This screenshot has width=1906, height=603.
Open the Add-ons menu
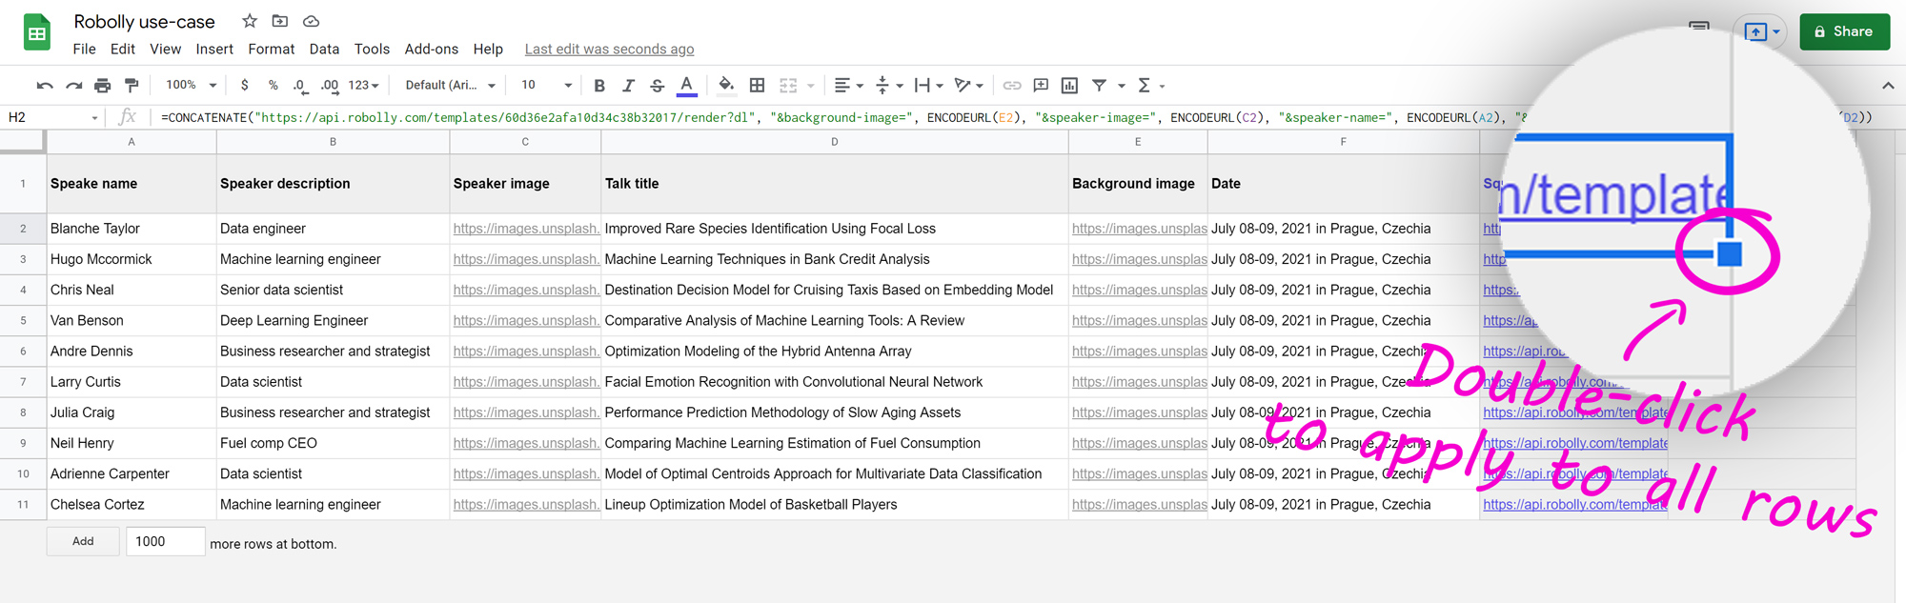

==*==

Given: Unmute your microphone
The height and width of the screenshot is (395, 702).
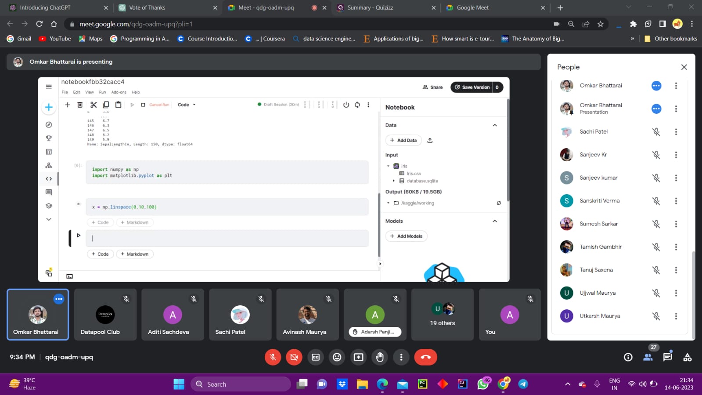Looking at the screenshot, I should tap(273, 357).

==*==

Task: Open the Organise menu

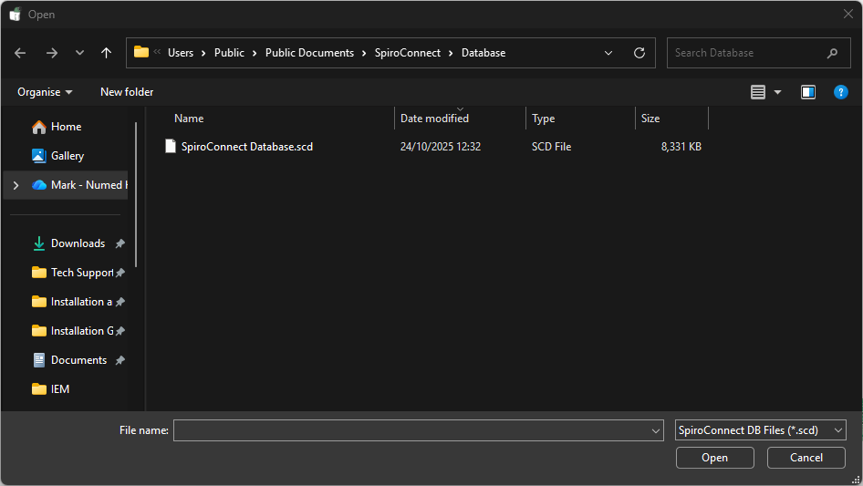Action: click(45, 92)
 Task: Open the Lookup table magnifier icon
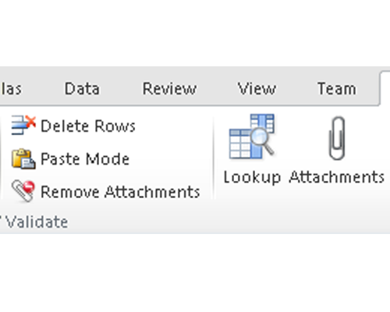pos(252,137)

==*==

Look above for the line holding "This screenshot has width=1906, height=603.". Print it and every line after it, exactly, through the line holding "Open the Add-ons menu".

Result of this exercise ::
This screenshot has width=1906, height=603.
Open the Add-ons menu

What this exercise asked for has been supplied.